Thursday, November 5, 2009

Communities of destination: Independent small presses & Nicolas Bourriaud's _The Radicant_

At the risk of sounding precious, I'll post a quotation from Barbara Jane Reyes's blog, which she put out as a way to generate a valuable conversation. The quotation is by the editor of Tinfish Press, and goes as follows:

"My frustration at the moment comes of the fact that no publisher can demand her customers read the press as well as its authors. So the conversations we mean to get going are sometimes overlooked when people buy only work by Pacific writers, or Buddhist writers, or Asian American writers or Bay Area writers (for example). But the publisher may have died (Roland Barthes style) with her authors."

While respecting the needs of communities to organize along lines of gender, ethnicity, national origin, class, and so on, I'm also looking toward a third (fourth, fifth . . .) way, one that is not either nor or. Nicolas Bourriaud states the problem this way: "Between modern universalism and postmodern relativism, it is said, we have no choice" (The Radicant, 14). I'm fascinated by the way he addresses the way old paradigms tend to flip over, changing the actors involved, while maintaining a master narrative, where power and prestige remain centered, rather than diffused--accumulated, rather than shared.
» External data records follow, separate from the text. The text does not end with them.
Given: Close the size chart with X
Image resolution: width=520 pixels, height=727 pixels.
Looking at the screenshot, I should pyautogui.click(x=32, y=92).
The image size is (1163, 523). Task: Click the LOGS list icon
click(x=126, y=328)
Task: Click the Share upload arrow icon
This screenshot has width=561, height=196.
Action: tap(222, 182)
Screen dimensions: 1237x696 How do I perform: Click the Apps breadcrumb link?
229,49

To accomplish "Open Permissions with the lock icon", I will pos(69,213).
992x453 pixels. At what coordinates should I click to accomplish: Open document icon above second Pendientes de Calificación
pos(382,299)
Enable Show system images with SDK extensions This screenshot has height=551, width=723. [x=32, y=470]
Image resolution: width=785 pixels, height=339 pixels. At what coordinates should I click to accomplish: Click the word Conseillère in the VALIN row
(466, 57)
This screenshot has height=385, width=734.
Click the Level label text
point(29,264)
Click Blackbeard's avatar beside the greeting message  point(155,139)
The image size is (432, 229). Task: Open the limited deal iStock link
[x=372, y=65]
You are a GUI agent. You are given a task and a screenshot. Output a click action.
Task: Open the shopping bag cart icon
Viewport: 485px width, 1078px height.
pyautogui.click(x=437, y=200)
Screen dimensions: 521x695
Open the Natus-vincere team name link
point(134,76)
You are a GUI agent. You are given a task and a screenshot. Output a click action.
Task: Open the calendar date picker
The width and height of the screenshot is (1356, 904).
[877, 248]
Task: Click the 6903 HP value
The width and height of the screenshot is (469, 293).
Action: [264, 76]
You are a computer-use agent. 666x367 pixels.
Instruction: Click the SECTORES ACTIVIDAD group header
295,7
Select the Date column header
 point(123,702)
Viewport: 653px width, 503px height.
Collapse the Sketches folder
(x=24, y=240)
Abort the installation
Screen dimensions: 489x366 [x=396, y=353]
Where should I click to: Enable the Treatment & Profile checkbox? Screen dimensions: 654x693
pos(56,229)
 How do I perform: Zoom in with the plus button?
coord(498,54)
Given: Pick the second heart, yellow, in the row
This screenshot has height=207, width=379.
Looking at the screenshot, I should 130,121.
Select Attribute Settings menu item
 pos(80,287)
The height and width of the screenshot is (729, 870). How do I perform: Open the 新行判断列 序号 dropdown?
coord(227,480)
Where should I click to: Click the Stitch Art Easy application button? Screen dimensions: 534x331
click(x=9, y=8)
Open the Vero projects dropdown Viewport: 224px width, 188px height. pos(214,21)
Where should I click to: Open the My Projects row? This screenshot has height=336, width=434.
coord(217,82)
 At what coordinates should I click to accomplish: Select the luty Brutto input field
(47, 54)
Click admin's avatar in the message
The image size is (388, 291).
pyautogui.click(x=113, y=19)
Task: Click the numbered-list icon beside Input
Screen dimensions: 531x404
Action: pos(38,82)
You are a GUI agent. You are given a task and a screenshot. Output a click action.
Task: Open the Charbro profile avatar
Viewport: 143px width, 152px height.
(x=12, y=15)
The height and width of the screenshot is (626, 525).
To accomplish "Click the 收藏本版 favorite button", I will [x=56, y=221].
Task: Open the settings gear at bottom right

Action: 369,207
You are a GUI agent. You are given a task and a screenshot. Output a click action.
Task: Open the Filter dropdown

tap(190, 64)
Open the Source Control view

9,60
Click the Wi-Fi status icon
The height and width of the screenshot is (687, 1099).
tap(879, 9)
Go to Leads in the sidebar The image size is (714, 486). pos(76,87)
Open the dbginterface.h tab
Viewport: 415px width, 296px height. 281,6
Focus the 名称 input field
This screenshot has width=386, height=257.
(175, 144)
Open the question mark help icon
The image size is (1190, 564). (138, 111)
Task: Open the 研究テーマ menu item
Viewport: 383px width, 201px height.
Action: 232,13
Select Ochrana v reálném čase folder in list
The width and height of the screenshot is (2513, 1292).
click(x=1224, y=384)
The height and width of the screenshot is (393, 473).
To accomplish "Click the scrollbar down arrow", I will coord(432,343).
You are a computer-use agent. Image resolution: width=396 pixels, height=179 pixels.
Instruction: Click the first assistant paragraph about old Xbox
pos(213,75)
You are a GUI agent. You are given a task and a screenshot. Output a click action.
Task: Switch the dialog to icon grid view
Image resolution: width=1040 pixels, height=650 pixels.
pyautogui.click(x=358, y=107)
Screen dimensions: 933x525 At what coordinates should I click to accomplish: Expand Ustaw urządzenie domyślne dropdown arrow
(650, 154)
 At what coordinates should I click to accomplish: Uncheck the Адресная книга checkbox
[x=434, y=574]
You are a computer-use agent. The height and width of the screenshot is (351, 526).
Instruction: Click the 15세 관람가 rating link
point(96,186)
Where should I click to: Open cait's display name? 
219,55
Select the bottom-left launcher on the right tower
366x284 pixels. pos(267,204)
Bourriaud gets closer yet to the problem I'm trying to articulate in response to Reyes's question when he writes about aesthetic theories born out of the "cultural postcolonialism" as "in their most dogmatic form, . . . [going] so far as to obliterate any possibility of dialogue among individuals who do not share the same history or cultural identity" (25). Bourriaud worries about what he calls "postmodern aesthetic courtesy," which silences critical conversations between western and non-western authors.

I'm less interested in critical readings these days, or in who is allowed to do them, than I am in positive interventions. Where there are missing voices, perspectives, my sense is that we (publishers, editors) do better to try filling them with new sounds than to shut down those who are already talking. Conversation works better than talking down. (I write this with an ironic smile, as I am also a critic.) Given that adding voices is not always a courteous act, perhaps this is one way to get away from over-deference. But again, that's not my kuleana. What I do want to avoid is the isolation of writers and audiences that I sometimes see when I go to readings in Honolulu. There's the crowd that attends Hawaiian poetry events, the crowd that goes to Bamboo Ridge readings, the Wayne Westlake readers, the Asian Settler Colonialism group, the slam poets, the Art Academy types. Rarely do these audiences cross over. I seem to remember that they once did, but perhaps that's an hallucination on my inner eye of memory. Thus, Bourriaud's citation from Claude Levi-Strauss, who died just yesterday, has resonance: "'The one real calamity, the one fatal flaw which can afflict a human group and prevent it from achieving fulfillment is to be alone'" (36).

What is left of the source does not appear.